Consigne 1: Recopiez à l'identique toutes les lignes des rangées, sans reprendre les images.
─── Extrait source
Quel fut l’effet politique de ces mesures ? À peu
près nul selon les déclarations ultérieures
de membres de l’UGT et de la CNT48. Et dans la pratique, il
n’y eut pas d’approfondissement économique entre
les différents organismes autogestionnaires et entre ceux-ci
et la Généralité de Catalogne.
II. LE CLUEA
Les oranges. Le marché d’exportation d’agrumes
subissait comme les autres branches, les effets de la crise mondiale.
De plus, les oranges de Palestine et d’Afrique du Nord et
du Sud, achetées par l’Angleterre et la France, constituaient
déjà une menace pour le marché espagnol. C’est
pourquoi il y eut une diminution graduelle des ventes et de la production
des oranges (en milliers de quintaux) : 1930 : 11.963 ; 1931 : 12.042
; 1932 : 11.710 ; 1933 : 9.672 ; 1934 : 9.098.
La presque totalité de la production était exportée
et donnait une quantité importante de devises : 90 % d’une
récolte était exportée et rapportait 320 millions
de pesetas-or. Durant la campagne 1933-34, le même taux d’exportation
rapporta 180 millions. Selon la Direction générale
des douanes, la moyenne des rentrées en millions de pesetas-or
pour la période 1931-35 fut de 150, ce qui représentait
21,07 % des exportations totales
Les principaux acheteurs pour la période 1931-35 étaient
: l’Angleterre 30%, la France 25%, et l’Allemagne 20
%, le total des exportations se montant à 75% . Les exportations
se faisaient par l’intermédiaire de négociants
locaux qui versaient des avances aux propriétaires d’orangers
et les payaient par la suite selon les prix internationaux. En fait,
ils agissaient comme des caciques, exploitant les propriétaires.
Au début de la campagne d’oranges 1936-37 (approximativement
d’octobre 36 à mai 37), du fait que la guerre continuait
et se présentait comme devant être longue, les républicains
et les syndicalistes pensèrent à cette source de devises.
Ainsi, en septembre, le plénum régional de paysans
CNT décida d’organiser des commissions d’exportation.
Le même mois, 1’UGT et la CNT constituaient les : CLUEF
(Comités Locales Unificados de la Exportación de Frutas)
et surtout le CLUEA (Comité Levantino Unificado de Exportación
de Agrios). Ces organismes se proposaient de supprimer les intermédiaires
et de mettre au point les expéditions afin d’améliorer
la situation des producteurs. Le CLUEA signalait au gouvernement
la nécessité d’exportations unifiées
pour résister à la concurrence et pour rechercher
de nouveaux marchés remplaçant ceux d’Allemagne.
──────
─── Jeu de données
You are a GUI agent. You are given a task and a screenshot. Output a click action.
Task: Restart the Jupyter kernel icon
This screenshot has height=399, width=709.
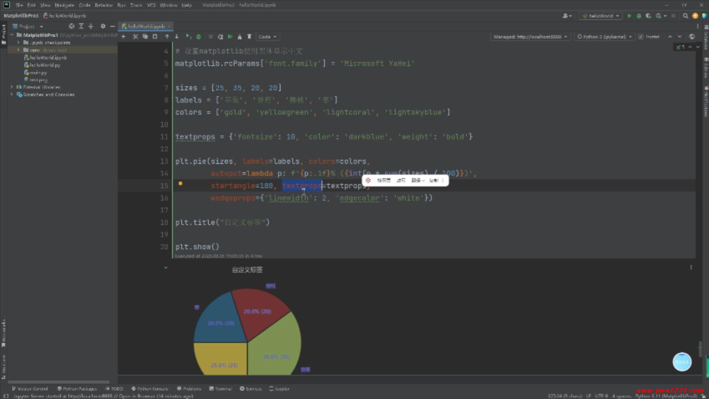(x=220, y=37)
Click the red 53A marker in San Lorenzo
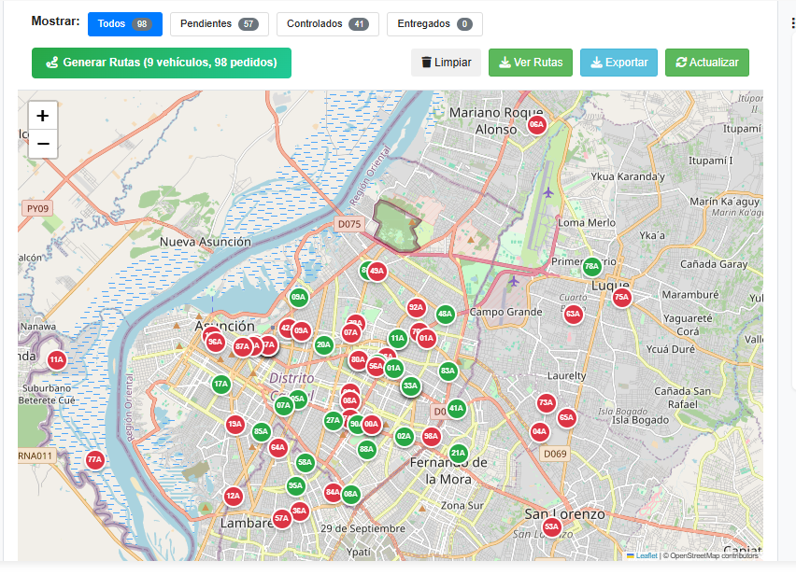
──────
Consigne 2: Dans l'extrait sur l'exportation des oranges, reprenez le passage qui commence par « Au début de » et se poursuit jusqu'à « des commissions d’exportation. », en substituant « congrès » à « plénum ».

Réponse 1:
You are a GUI agent. You are given a task and a screenshot. Output a click action.
Task: Restart the Jupyter kernel icon
This screenshot has height=399, width=709.
(x=220, y=37)
Click the red 53A marker in San Lorenzo

Réponse 2:
Au début de la campagne d’oranges 1936-37 (approximativement
d’octobre 36 à mai 37), du fait que la guerre continuait
et se présentait comme devant être longue, les républicains
et les syndicalistes pensèrent à cette source de devises.
Ainsi, en septembre, le congrès régional de paysans
CNT décida d’organiser des commissions d’exportation.